Why You Rarely See Paperboys These Days

The United States and other Western countries have largely taken the view that child labor is immoral and criminal and to be avoided. However, for over a century there was one job that was consistently outsourced to children: delivering newspapers. For many, it was their first job. As Molly Snyder writes for On Milwaukee, it was a job that required discipline (waking up before dawn) and a lot of work, as well as certain management skills, that often would come in handy later in the young workers' careers. These days, however, "paperboys" (and yes, girls did the job, too) are all but gone, and it's not particularly hard to point to several reasons why.

Perhaps foremost, print-based media is quickly becoming a thing of the past. There's no need for a preteen to deliver a newspaper to someone at zero-dark thirty when a subscriber can just as easily read the entire publication on a screen. However, wrapped up within the decline of print media are other matters bedeviling the newspaper industry, including the decline of daily papers, according to Smithsonian Magazine, as well as the disappearance of smaller, community newspapers.

The first paperboys

At a certain time in history, it was basically expected that young children would be put to work, just like adults. And lest you think that it was only Dickensian England that leaned into child labor, make no mistake: the U.S. didn't start banning child labor until 1916. Prior to that, an estimated 2 million children worked in mines, mills, and so on.

It's in this backdrop of children — and here "children" means "poorer children" — being put into the labor market that, according to Irish Central, the first paperboy was hired. In 1833, 10-year-old Barney Flaherty was hired to deliver the New York Sun.

Even as society moved away from child labor, newspaper delivery was still outsourced to children for several decades. Why? It was easy to get around child labor laws by simply declaring paperboys as independent contractors, rather than employees, as SCV News reports. That and, as Molly Snyder wrote for On Milwaukee, "I was 14 years old and wanted money to spend at the mall."

The moribund newspaper industry

It may be tempting to point to the emergence of the internet, and the concurrent decline of print media (per United States Census Bureau), as the end of the printed newspaper and, along with it, the paperboy who delivered it. However, while that's true to a point, the story is a bit more nuanced than that.

All the way back in 1991 — well before the internet became ubiquitous — newspapers had been shutting down their afternoon editions, according to the American Journalism Review. Afternoon editions certainly made more sense for children than morning editions (though they delivered both), considering things such as school schedules and all that. Then the newspaper industry started conglomerating and shrinking, bringing with it the death of smaller and more local newspapers (entirely, not just print editions) (per The New York Times). With print editions become rarer and rarer, the number of people required to deliver them has shrunk as well. 

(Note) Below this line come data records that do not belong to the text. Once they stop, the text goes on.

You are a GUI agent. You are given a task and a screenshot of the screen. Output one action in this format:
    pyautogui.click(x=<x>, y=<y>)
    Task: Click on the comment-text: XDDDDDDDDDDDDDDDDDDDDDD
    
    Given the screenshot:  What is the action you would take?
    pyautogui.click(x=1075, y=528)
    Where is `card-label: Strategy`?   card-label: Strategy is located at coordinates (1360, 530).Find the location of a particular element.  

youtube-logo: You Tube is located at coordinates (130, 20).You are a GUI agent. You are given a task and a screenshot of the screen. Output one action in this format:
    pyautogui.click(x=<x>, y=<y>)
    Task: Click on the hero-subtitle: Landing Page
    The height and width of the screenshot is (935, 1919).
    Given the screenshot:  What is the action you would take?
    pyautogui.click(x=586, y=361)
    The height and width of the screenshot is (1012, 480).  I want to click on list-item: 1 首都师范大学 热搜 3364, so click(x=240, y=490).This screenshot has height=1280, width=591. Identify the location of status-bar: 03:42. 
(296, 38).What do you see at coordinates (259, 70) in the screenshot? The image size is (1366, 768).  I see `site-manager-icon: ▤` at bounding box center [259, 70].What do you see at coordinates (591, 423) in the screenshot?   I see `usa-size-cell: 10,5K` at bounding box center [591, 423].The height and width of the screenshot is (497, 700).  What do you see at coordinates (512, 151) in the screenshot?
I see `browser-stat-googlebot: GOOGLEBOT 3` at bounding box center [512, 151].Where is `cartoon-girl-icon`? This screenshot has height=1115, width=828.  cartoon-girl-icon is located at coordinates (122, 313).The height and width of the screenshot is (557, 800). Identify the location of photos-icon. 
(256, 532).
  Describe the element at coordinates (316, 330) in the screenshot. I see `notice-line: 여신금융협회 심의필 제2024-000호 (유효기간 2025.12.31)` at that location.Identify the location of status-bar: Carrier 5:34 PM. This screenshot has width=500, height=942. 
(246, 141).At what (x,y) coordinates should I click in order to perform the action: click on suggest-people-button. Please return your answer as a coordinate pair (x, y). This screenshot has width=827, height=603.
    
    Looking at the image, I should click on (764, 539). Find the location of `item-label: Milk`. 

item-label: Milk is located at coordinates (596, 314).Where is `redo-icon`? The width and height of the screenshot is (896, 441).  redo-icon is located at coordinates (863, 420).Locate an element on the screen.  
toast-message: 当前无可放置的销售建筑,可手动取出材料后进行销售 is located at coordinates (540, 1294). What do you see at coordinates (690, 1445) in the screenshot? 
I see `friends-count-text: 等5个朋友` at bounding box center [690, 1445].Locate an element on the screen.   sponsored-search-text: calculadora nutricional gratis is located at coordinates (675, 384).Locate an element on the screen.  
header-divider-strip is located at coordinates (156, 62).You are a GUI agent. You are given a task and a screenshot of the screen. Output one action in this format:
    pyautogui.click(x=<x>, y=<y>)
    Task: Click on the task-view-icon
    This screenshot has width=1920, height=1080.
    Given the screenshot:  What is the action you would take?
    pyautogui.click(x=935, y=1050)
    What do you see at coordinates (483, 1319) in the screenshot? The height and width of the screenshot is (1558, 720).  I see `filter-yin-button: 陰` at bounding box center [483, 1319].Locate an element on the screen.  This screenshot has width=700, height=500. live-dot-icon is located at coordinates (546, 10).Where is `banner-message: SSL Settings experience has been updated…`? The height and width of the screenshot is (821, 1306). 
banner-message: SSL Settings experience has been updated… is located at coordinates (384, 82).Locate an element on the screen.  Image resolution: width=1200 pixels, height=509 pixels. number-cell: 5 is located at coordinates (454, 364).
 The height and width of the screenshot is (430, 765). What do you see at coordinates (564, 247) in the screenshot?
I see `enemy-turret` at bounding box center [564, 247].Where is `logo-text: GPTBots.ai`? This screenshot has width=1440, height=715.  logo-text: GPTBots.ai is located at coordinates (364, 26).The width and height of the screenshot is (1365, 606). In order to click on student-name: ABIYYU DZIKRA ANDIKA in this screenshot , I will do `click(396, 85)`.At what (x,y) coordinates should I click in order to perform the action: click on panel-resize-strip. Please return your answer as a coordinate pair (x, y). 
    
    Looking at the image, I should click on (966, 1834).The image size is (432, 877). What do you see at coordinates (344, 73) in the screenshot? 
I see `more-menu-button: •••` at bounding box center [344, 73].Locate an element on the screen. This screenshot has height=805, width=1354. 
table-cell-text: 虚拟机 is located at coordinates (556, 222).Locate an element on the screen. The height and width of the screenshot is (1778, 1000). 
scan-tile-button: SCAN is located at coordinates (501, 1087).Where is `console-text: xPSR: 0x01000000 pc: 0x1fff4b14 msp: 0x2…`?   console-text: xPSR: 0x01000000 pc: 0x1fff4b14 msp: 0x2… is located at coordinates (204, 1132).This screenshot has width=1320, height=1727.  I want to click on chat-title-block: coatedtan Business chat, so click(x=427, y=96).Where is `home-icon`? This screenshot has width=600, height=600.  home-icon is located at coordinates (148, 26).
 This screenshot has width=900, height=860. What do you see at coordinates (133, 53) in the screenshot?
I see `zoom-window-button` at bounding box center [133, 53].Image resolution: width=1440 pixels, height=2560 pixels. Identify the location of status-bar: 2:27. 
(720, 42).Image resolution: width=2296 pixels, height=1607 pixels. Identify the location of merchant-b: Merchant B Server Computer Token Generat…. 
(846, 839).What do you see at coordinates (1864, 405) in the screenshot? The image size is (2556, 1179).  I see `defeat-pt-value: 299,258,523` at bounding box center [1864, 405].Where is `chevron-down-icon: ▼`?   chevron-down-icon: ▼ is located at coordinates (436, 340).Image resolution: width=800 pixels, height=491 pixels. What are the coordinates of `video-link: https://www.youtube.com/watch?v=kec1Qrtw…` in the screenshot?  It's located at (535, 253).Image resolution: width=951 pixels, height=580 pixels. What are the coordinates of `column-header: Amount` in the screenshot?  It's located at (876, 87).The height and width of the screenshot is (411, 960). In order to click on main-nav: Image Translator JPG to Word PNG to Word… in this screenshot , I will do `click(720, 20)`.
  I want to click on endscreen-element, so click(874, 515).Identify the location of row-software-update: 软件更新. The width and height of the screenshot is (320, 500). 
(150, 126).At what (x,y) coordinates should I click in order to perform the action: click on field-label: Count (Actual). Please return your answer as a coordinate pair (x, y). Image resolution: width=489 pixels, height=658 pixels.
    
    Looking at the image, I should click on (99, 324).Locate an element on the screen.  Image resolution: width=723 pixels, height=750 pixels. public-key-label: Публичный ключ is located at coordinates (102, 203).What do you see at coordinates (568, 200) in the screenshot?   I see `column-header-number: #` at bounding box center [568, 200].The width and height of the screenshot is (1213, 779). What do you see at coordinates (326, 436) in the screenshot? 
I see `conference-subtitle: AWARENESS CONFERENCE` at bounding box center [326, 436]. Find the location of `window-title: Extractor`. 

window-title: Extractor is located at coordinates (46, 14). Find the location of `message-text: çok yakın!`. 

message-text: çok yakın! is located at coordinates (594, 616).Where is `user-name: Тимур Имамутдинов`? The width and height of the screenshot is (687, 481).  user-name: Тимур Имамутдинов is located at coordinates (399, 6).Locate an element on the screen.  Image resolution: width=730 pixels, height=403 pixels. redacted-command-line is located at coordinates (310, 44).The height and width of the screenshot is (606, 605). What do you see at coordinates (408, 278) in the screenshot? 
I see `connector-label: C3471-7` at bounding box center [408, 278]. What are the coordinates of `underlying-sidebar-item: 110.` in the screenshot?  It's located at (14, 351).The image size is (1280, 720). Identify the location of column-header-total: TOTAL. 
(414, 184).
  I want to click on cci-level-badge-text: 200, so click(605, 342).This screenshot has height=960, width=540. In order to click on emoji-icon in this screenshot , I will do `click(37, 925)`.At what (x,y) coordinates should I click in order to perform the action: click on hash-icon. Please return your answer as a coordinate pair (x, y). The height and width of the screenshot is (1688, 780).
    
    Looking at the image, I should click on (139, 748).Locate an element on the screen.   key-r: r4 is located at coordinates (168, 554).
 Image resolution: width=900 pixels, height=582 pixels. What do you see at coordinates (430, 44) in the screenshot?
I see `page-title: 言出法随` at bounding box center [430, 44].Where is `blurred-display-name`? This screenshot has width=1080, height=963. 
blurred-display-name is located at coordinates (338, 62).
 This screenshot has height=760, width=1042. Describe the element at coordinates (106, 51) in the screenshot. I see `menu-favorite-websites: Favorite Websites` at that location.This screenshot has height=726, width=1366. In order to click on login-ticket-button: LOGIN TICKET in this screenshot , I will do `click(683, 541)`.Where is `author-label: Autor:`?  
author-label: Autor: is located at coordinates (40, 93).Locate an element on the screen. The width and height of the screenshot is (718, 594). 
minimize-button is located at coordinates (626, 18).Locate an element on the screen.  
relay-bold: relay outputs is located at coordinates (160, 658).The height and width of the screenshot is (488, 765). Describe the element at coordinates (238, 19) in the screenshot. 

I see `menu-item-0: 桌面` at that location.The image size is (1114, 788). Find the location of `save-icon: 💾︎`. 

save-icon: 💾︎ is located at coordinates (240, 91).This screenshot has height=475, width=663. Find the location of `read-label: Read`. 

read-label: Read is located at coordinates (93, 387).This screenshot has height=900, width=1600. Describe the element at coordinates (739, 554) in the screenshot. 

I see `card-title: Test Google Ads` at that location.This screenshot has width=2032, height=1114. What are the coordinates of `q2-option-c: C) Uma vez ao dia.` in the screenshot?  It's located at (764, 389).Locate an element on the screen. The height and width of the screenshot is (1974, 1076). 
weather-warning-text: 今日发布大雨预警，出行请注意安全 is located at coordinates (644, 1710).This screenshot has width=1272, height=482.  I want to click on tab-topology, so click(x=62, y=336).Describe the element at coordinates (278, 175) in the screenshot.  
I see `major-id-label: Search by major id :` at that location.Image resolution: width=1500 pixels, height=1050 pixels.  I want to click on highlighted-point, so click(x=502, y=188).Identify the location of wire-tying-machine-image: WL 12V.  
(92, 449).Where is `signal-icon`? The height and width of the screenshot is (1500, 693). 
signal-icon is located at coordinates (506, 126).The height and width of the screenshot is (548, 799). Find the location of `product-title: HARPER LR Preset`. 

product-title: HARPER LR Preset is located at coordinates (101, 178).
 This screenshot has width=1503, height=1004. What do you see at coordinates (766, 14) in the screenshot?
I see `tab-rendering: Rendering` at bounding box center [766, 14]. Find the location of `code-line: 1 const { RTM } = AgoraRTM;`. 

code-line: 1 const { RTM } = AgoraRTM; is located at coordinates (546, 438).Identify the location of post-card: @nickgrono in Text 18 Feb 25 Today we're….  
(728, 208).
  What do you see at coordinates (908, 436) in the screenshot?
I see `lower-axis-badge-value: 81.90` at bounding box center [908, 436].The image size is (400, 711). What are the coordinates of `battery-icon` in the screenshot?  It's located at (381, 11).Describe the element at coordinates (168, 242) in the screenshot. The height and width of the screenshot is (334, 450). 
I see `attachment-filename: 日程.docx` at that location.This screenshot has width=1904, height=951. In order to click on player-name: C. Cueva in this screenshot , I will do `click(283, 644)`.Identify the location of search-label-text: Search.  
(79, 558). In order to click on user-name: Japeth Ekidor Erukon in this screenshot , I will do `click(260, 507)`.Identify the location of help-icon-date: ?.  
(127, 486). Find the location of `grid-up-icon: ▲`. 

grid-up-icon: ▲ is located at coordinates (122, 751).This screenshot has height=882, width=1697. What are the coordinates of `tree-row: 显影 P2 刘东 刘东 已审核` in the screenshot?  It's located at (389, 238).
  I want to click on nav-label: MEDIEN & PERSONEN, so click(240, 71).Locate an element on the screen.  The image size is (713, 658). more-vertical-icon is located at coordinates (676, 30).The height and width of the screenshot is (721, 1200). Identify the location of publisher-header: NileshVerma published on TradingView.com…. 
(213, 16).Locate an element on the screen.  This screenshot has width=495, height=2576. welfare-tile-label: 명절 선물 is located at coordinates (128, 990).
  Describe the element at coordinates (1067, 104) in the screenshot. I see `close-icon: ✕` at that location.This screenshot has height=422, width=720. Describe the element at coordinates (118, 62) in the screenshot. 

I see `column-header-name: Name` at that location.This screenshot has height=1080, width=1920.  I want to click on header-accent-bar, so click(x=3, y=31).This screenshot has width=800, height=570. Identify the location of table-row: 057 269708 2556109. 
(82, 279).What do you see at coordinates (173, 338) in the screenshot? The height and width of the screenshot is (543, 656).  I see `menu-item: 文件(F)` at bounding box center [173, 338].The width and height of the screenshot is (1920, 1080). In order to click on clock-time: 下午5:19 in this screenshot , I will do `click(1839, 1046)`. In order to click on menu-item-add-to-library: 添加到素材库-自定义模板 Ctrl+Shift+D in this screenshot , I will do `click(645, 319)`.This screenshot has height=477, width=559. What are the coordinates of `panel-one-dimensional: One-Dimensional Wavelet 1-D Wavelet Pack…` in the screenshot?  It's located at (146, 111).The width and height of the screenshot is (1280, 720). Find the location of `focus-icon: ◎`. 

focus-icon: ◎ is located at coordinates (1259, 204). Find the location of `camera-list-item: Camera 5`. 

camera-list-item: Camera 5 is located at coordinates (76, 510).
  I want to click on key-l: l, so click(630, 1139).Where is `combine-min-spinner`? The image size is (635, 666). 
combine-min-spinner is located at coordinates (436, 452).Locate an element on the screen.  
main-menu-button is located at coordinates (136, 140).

There are cultural factors, too. There are ways for children to earn pocket money (via Arrest Your Debt) that don't involve delivering newspapers, and children may be more drawn to those. The world isn't the same place it was in Ozzie and Harriet's day, and sending out preteens into the dark, unaccompanied, is no longer considered best practice when it comes to parenting. Anymore (per Best Life), if you're getting a printed newspaper delivered, it's going to arrive courtesy of an adult behind the wheel of a car.